At various points in the text, Wilson also discusses the question of form; that is, the question of why Romantic era authors sought to cast their reflections on ice in poems or fictional prose. In Nature, Wilson writes, Emerson sought to create “linguistic crystals” which, by attributing contradictory qualities to the same grammatical subjects, would mirror the “polarities of the convoluted cosmos Emerson inhabits” (36-7). In similar fashion, Wilson contends, Shelley sought to mirror within his poem “Mt. Blanc” the infinite regress that glaciers themselves suggested (126). These discussions of form are intriguing and provocative, but given the historical breadth of The Spiritual History of Ice, it is surprising that Wilson does not devote more space to this topic.
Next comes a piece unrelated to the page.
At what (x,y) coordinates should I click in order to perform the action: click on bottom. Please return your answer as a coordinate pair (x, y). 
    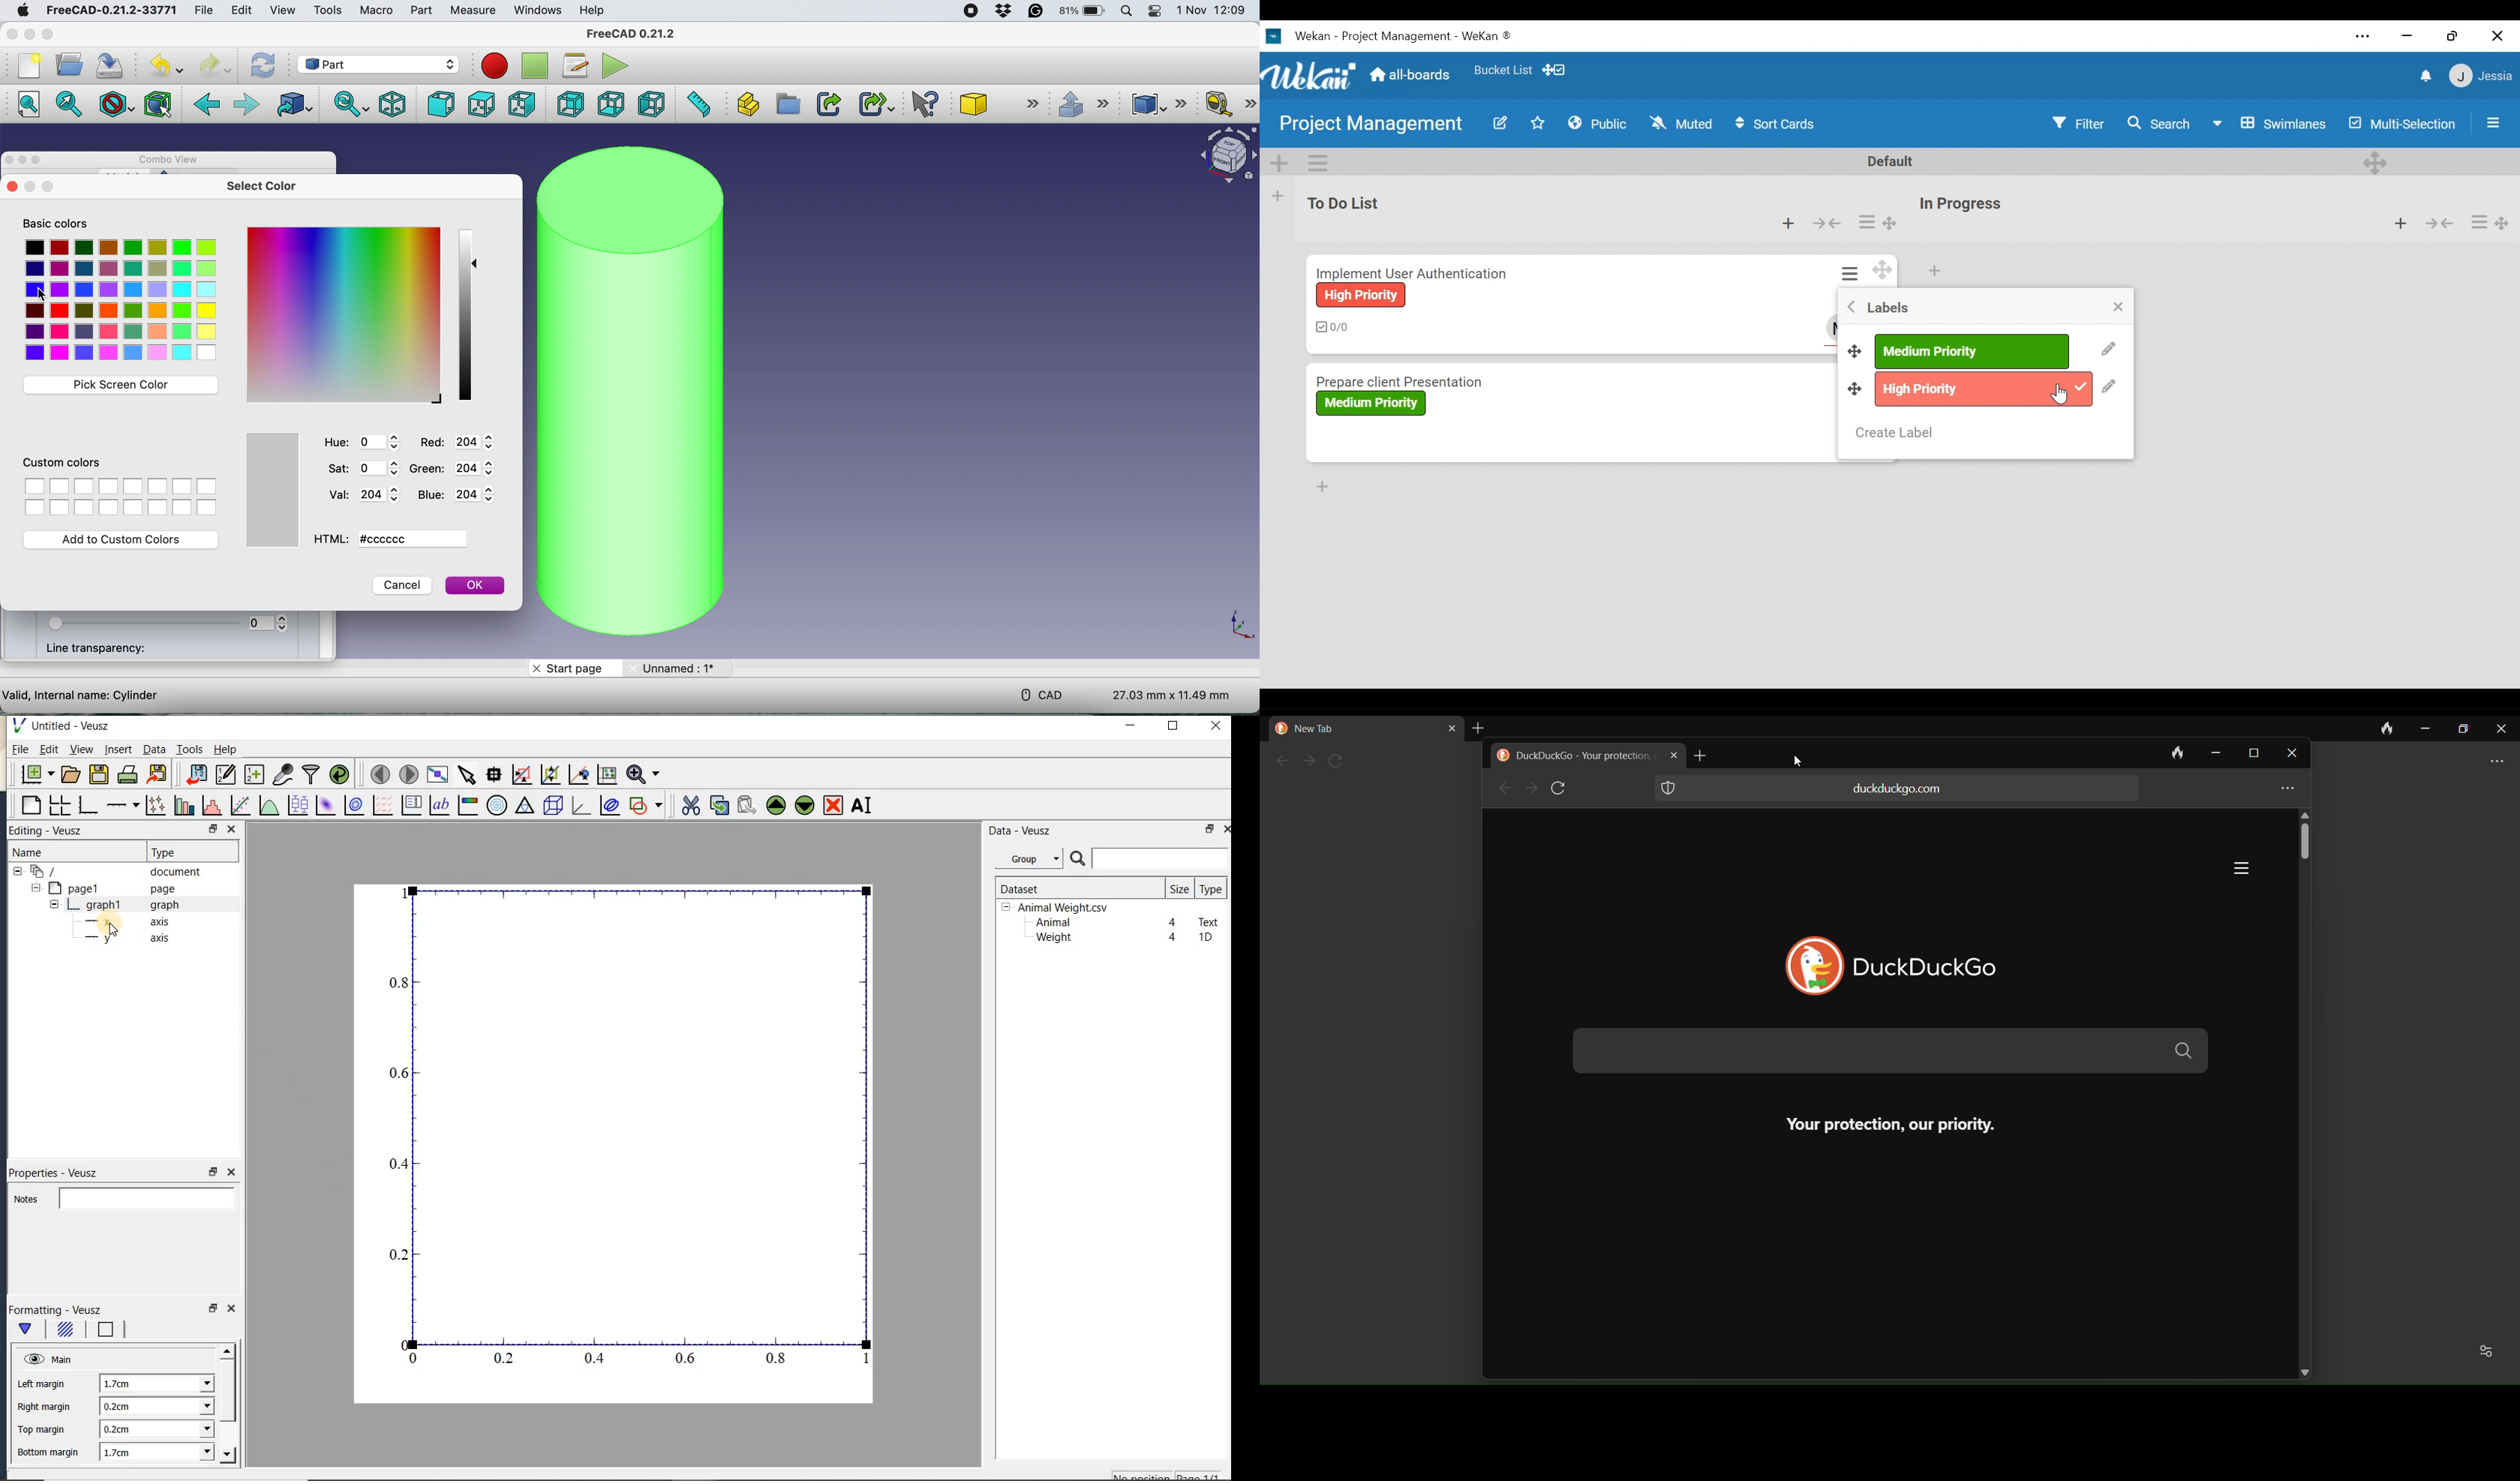
    Looking at the image, I should click on (609, 104).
Why, for example, did early modern enthusiasts of ice cast their reflections in the form of treatises, while Romantic era authors tended to favor either poems or prose fiction? Was this a function of the rise of “normal” science, which successfully territorialized systematic discussions of ice? And what difference do these various literary forms make to the gnosis of ice, if any?

Despite these possible shortcomings, The Spiritual History of Ice is an invigorating book, and one that is clearly very committed to the wisdom of the authors it engages. It will probably prove most attractive to those interested in the persistence of magical thought in the Romantic era, as well as to readers interested in the ways in which such thought can be integrated into (or perhaps even provides the basis for) some modes of ecocriticism. While the broad historical sweep of Wilson’s account will not appeal to all readers, it nevertheless enables a number of intriguing and compelling readings of canonical Romantic era poems and prose in both the European and American contexts.